■ Task goal
Convert the records below into a numbered list, leaving out blank lines.

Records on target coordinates
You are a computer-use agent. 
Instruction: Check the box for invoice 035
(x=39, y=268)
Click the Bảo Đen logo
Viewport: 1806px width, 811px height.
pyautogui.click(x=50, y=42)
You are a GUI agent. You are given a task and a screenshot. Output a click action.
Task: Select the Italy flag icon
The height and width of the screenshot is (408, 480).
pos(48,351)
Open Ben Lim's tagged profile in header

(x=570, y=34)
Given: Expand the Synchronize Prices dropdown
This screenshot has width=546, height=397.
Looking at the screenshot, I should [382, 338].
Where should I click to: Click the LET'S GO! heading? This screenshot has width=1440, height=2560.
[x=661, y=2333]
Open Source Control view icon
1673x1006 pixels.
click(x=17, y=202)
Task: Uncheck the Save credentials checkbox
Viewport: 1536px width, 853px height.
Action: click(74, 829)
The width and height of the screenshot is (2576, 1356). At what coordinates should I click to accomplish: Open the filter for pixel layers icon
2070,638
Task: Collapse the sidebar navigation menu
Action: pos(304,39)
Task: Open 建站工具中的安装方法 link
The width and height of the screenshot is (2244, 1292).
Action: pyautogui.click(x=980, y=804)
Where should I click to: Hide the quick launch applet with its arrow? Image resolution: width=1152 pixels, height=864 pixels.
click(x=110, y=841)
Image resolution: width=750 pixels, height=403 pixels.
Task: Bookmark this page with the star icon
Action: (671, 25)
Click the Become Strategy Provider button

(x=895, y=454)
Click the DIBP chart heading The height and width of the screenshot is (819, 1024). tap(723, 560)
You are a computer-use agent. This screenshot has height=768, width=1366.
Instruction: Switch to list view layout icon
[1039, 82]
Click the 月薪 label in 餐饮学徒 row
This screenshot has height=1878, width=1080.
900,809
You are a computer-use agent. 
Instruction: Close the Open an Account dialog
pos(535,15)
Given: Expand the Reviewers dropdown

■ Finished exercise
1. You are a computer-use agent. 
2. Instruction: Check the box for invoice 035
3. (x=39, y=268)
4. Click the Bảo Đen logo
5. Viewport: 1806px width, 811px height.
6. pyautogui.click(x=50, y=42)
7. You are a GUI agent. You are given a task and a screenshot. Output a click action.
8. Task: Select the Italy flag icon
9. The height and width of the screenshot is (408, 480).
10. pos(48,351)
11. Open Ben Lim's tagged profile in header
12. (x=570, y=34)
13. Given: Expand the Synchronize Prices dropdown
14. This screenshot has width=546, height=397.
15. Looking at the screenshot, I should [382, 338].
16. Where should I click to: Click the LET'S GO! heading? This screenshot has width=1440, height=2560.
17. [x=661, y=2333]
18. Open Source Control view icon
19. 1673x1006 pixels.
20. click(x=17, y=202)
21. Task: Uncheck the Save credentials checkbox
22. Viewport: 1536px width, 853px height.
23. Action: click(74, 829)
24. The width and height of the screenshot is (2576, 1356). At what coordinates should I click to accomplish: Open the filter for pixel layers icon
25. 2070,638
26. Task: Collapse the sidebar navigation menu
27. Action: pos(304,39)
28. Task: Open 建站工具中的安装方法 link
29. The width and height of the screenshot is (2244, 1292).
30. Action: pyautogui.click(x=980, y=804)
31. Where should I click to: Hide the quick launch applet with its arrow? Image resolution: width=1152 pixels, height=864 pixels.
32. click(x=110, y=841)
33. Image resolution: width=750 pixels, height=403 pixels.
34. Task: Bookmark this page with the star icon
35. Action: (671, 25)
36. Click the Become Strategy Provider button
37. (x=895, y=454)
38. Click the DIBP chart heading The height and width of the screenshot is (819, 1024). tap(723, 560)
39. You are a computer-use agent. This screenshot has height=768, width=1366.
40. Instruction: Switch to list view layout icon
41. [1039, 82]
42. Click the 月薪 label in 餐饮学徒 row
43. This screenshot has height=1878, width=1080.
44. 900,809
45. You are a computer-use agent. 
46. Instruction: Close the Open an Account dialog
47. pos(535,15)
48. Given: Expand the Reviewers dropdown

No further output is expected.